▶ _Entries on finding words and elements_

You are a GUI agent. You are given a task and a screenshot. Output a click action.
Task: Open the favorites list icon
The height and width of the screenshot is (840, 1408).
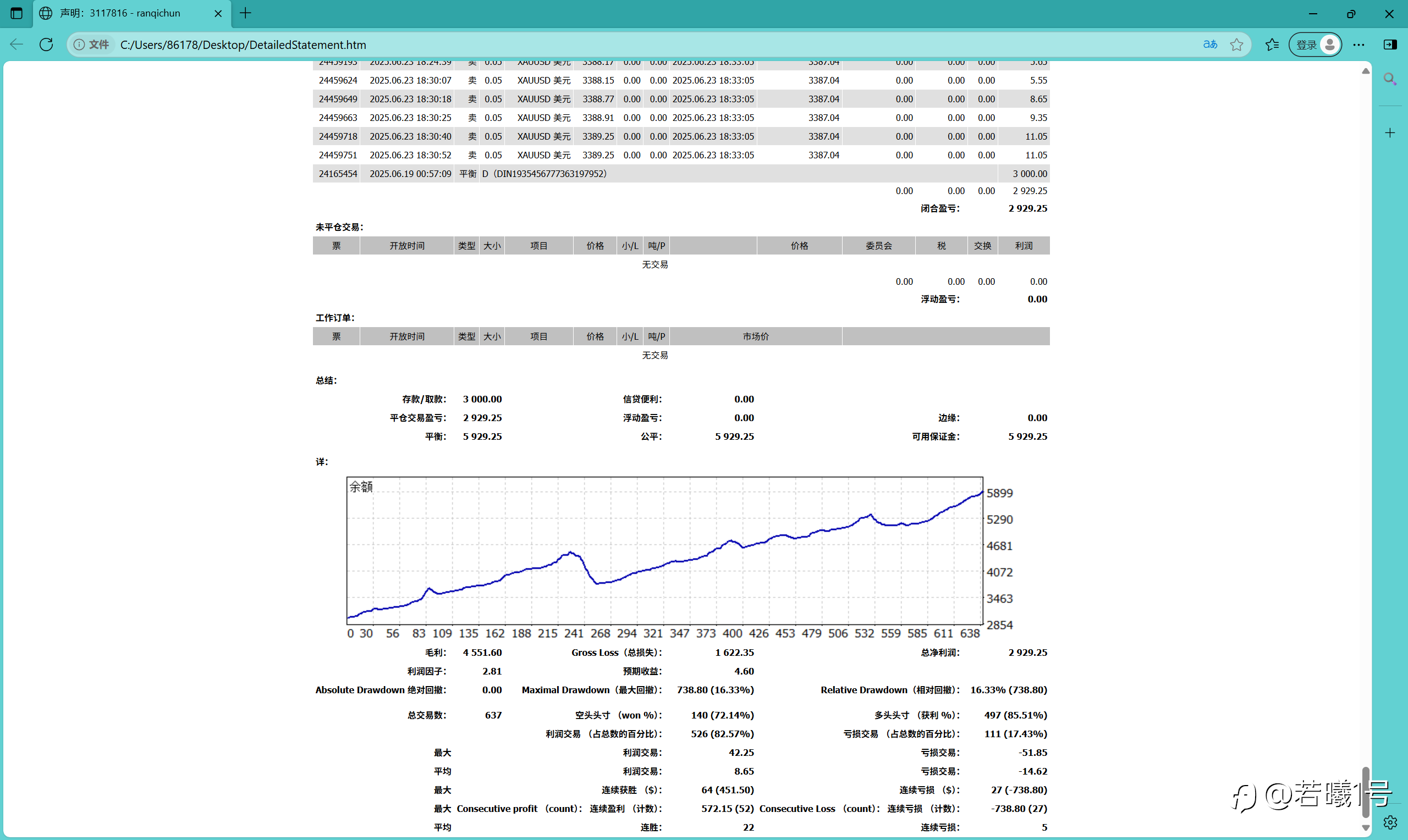[x=1272, y=44]
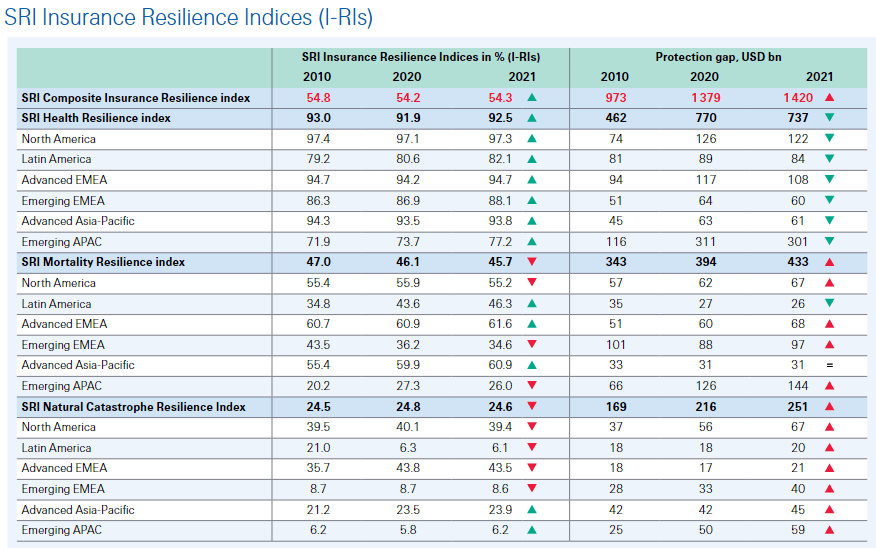Click the equals sign in the Mortality section
Viewport: 876px width, 548px height.
(829, 365)
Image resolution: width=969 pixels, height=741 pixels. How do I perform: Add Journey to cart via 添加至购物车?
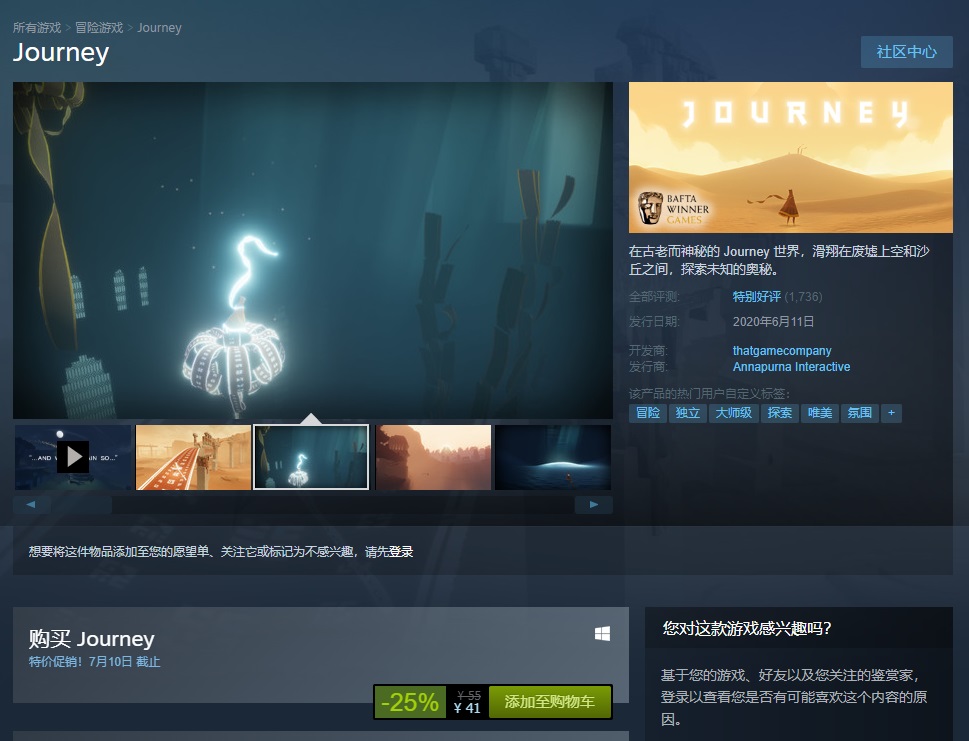pos(549,702)
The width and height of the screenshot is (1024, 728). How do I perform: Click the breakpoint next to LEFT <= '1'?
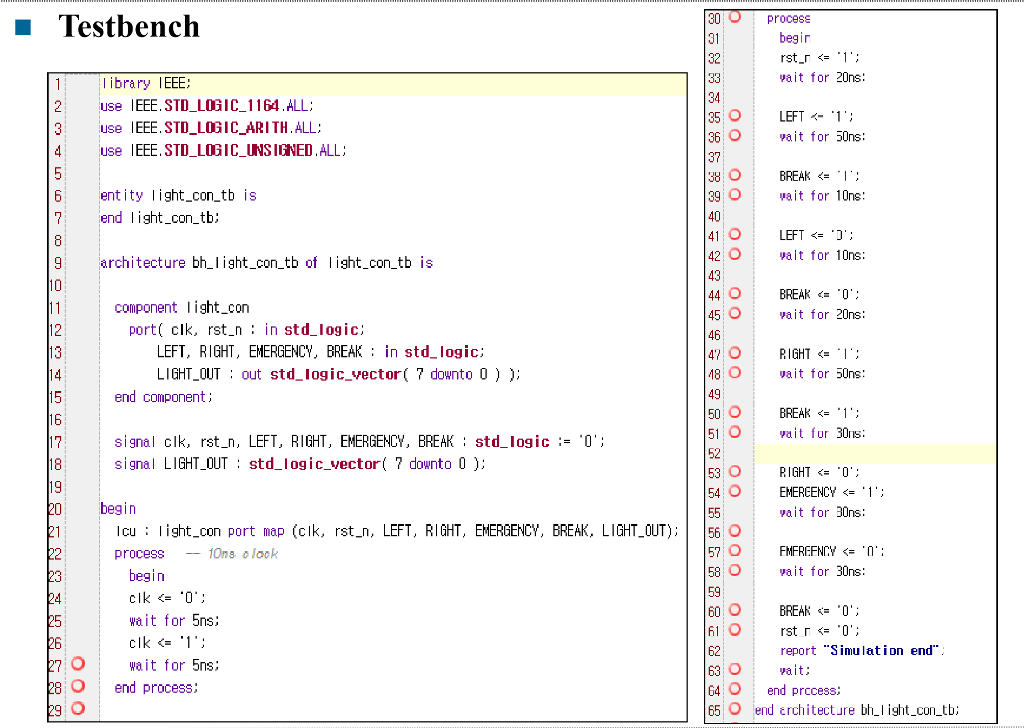pos(735,116)
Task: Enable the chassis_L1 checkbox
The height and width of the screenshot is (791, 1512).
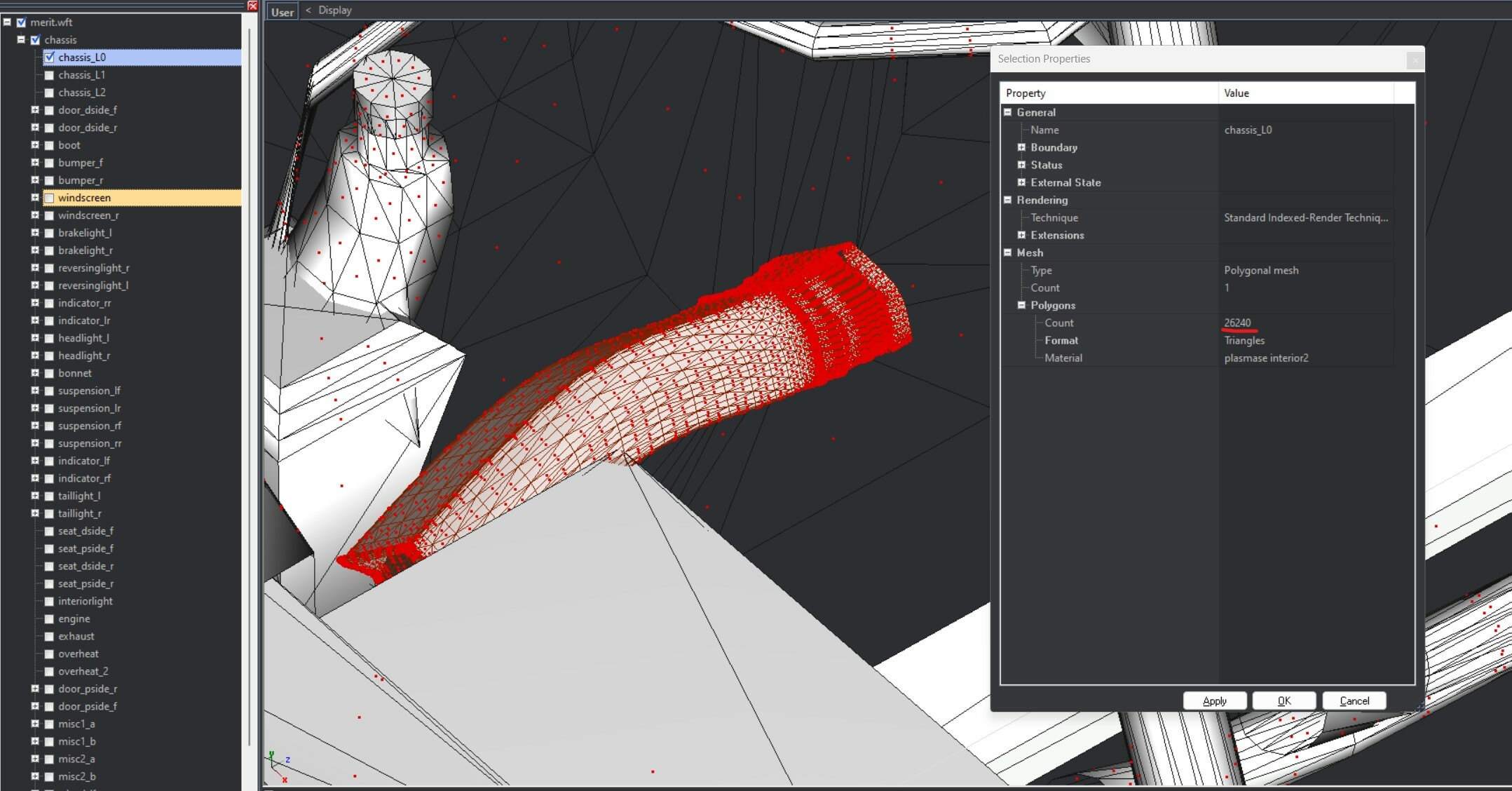Action: click(50, 75)
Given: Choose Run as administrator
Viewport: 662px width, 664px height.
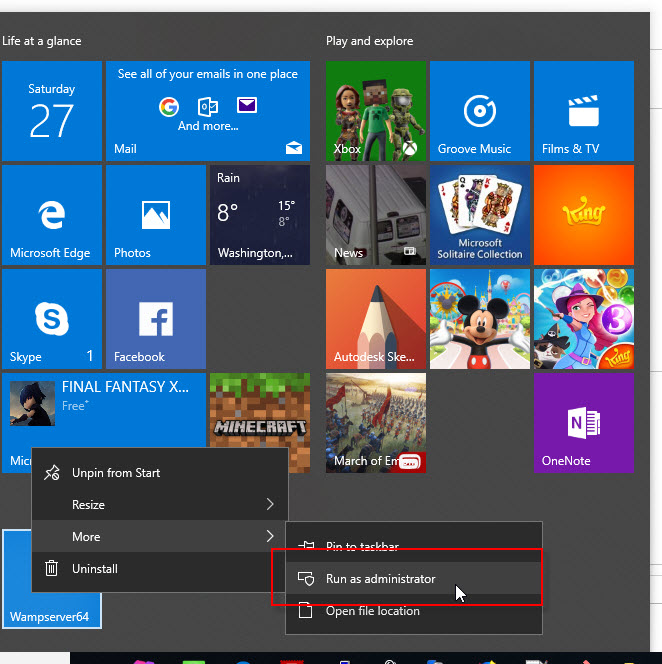Looking at the screenshot, I should 381,579.
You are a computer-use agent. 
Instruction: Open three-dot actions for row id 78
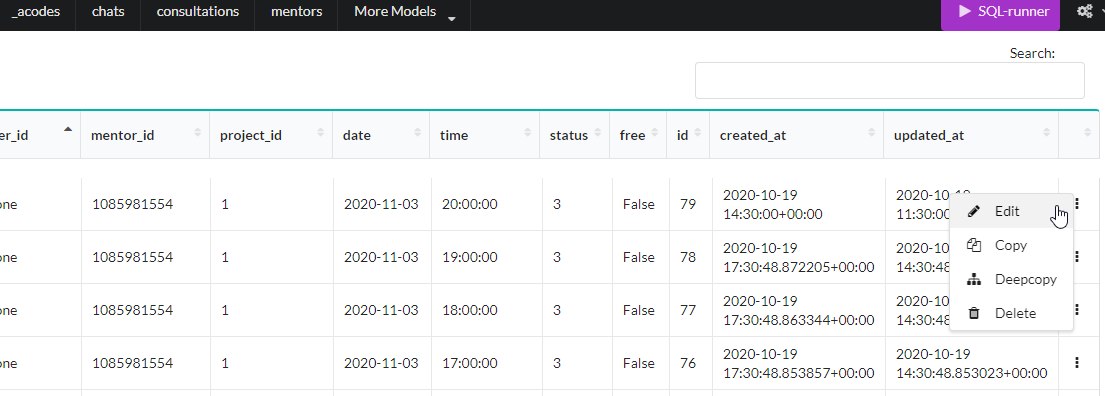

▶ _THE REQUEST_
Return, word for word, the lines from the one containing "Task: Enable the chassis_L1 checkbox" through the end of the lines, and omit the pictures.

▶ _RESPONSE TO THE TASK_
Task: Enable the chassis_L1 checkbox
The height and width of the screenshot is (791, 1512).
Action: click(50, 75)
Given: Choose Run as administrator
Viewport: 662px width, 664px height.
Looking at the screenshot, I should 381,579.
You are a computer-use agent. 
Instruction: Open three-dot actions for row id 78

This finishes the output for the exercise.